**SELECTED TEXT:**

Meredith Magazine: How is Meredith’s education program perceived in the state?

Mary Kay Delaney: Our graduates are known for being able to come to school on the first day and know what to do. Our graduates get jobs. All of the students who graduated from undergraduate or graduate programs who sought teaching jobs are teaching.

MM: Why is Meredith so good at teacher education?

MKD: First of all, we have really awesome public school partners. They include public school teachers and administrators, our cooperating teachers, and the administrators at schools with which we have partnerships. We constantly ask them for feedback, and they are honest about giving it to us. That happens on a program level and on an individual student level. The Meredith supervisor and cooperating teacher [at the school] work closely together to make sure the student teacher learns what she needs to learn. Another thing is that all of our faculty have had public school teaching experience. All of our faculty are familiar with how public schools work. The other distinguishing feature is that Meredith’s Department of Education has one mission, and that’s teacher education.

MM: What sets Meredith teacher graduates apart from graduates of other teaching programs?

**PROVIDED MATERIAL:**

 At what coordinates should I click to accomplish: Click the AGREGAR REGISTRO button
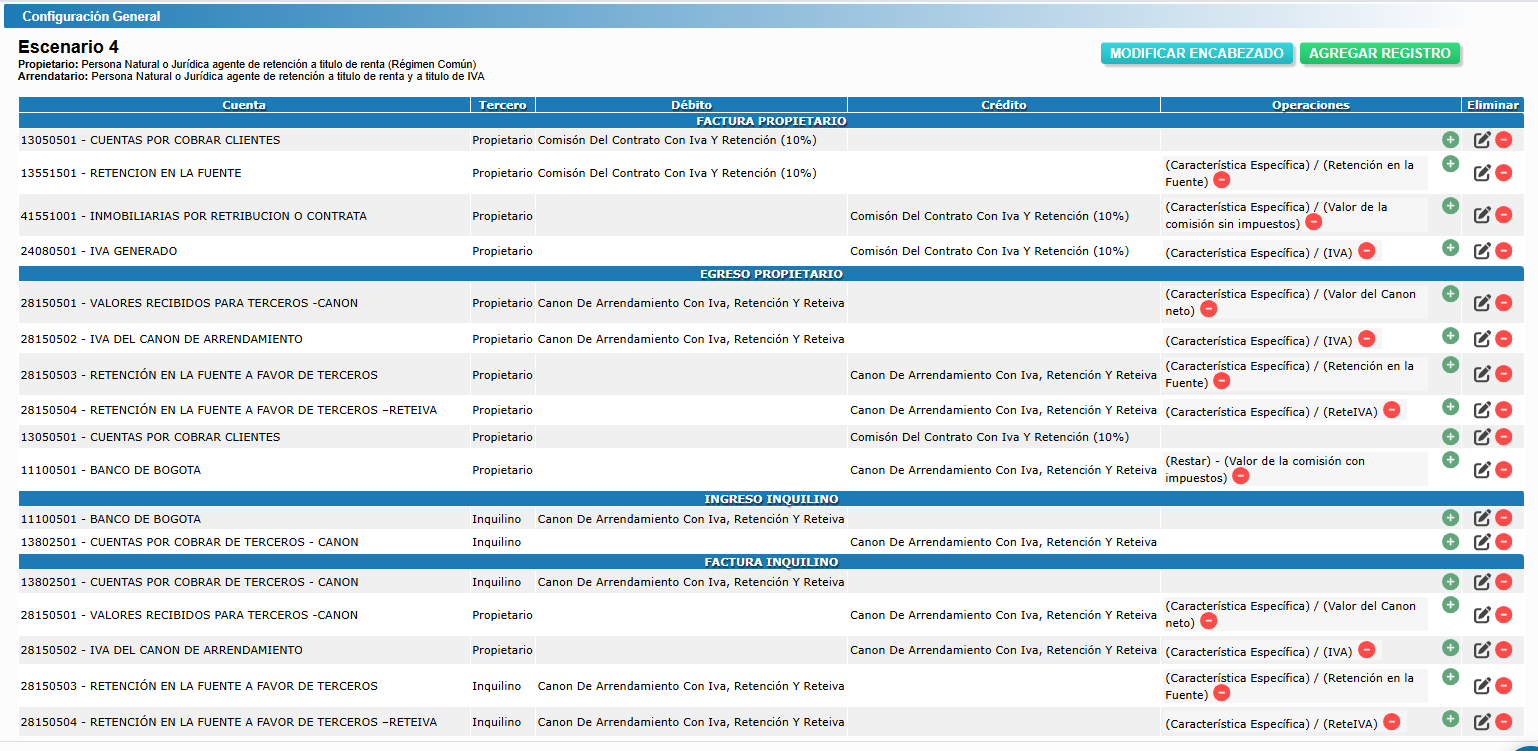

**REQUIRED TASKS:**
[1] Answer these questions using the interview on Meredith's teacher education program.
(a) According to Delaney, what is true of all the graduates who sought teaching jobs?
(b) What kind of experience have all of the faculty had?
(c) What is the one mission of Meredith's Department of Education?
[2] Please continue the interview on Meredith's teacher education program, starting after its last line.

**RESULTS FOR EACH TASK:**
[1]
(a) They are all teaching.
(b) Public school teaching experience.
(c) Teacher education.

[2]
MKD: Meredith graduates stay in teaching. They want to be teachers. We have great students working with great faculty working with great public school partners.

MM: What role does teacher education play in Meredith’s mission (“Meredith College, grounded in the liberal arts and committed to professional preparation, educates and inspires students to live with integrity and provide leadership for the needs, opportunities, and challenges of society.”)?

MKD: Teachers who have liberal arts backgrounds understand their work in a larger context. I think that has practical repercussions. The student who understands history understands that there are ebbs and flows in political circumstances. If you are unhappy with something that is going on, it helps you understand how to react to that constructively, and it gives the bigger picture that it is not going to be like that forever.

It also gives students the understanding that they actually have a hand in helping to support learning in people who are going to be the future of our democracy. It’s really fashionable today to talk about the link between education and work, but to me, that’s a subset of a way bigger picture, which is that education contributes to the development of a democracy. We’re passionate about that and to making sure that our teachers are prepared to teach every kid in the state. We want our graduates to be excellent teachers for all students. That fits into our mission, in my opinion.

Why is there no education major at Meredith?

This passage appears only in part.